Targeted Observation by Radars and UAS of Supercells

Field Scientist (2019-2023)

My Role

  • Assisted in development (hardware/software) and led deployment of a platform for mobile single- and dual-lidar observations near storms.
  • Role included independent leadership, student mentoring, advising PI team, and coordinating mobile lidar deployments.

Targeted Observation by Radars and UAS of Supercells (TORUS)

More than 50 researchers and students deployed a wide-ranging suite of instruments to collect data on supercell thunderstorms across the Great Plains during 2019, 2022 and 2023. The TORUS project, or Targeted Observation by Radars and UAS of Supercells, aims at understanding the relationships between severe thunderstorms and tornado formation.

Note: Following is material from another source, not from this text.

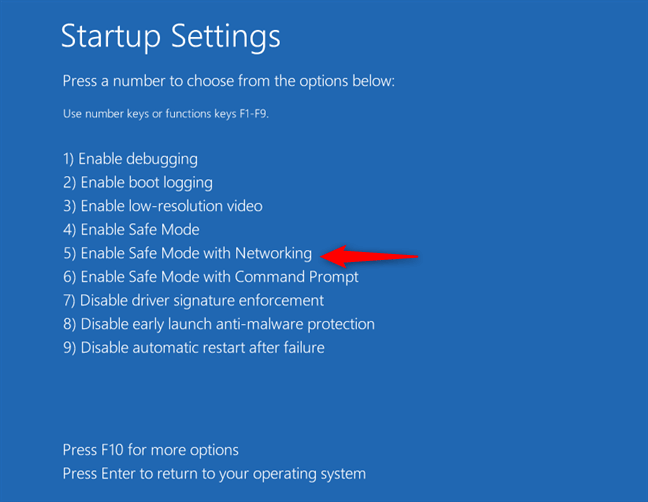Click 'Press F10 for more options'
Viewport: 648px width, 502px height.
(x=150, y=450)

Multiple research teams followed severe thunderstorms to study how factors like wind speed, temperature, humidity and pressure may reveal the small-scale structures in a supercell storm and how it contributes to tornado formation. The goal is to use the data collected to improve conceptual models of supercell thunderstorms. Aims of the project include observing airstreams going into and out of the storms and how these relate to changes in storm behavior and tornado development.

Roughly a dozen radar, ballooning, unmanned aerial vehicle, and ground-based observations teams traveled into the storm, along with a team in the NOAA P-3 Hurricane Hunter flying just outside the storm, to provide a data-driven, multi-dimensional view of each storm system. The project covered an area of 367,000 square miles, stretching from North Dakota to Texas and Iowa to Wyoming and Colorado.

I led the inital development and deployment of the NSSL Doppler lidar truck (later upgraded to a more robust dual-lidar system). This work has led to the advanced analysis of supercell inflow, including the observation of coherent vertical vorticity structures known as “velocity worms” (Gebauer et al. 2025, in review).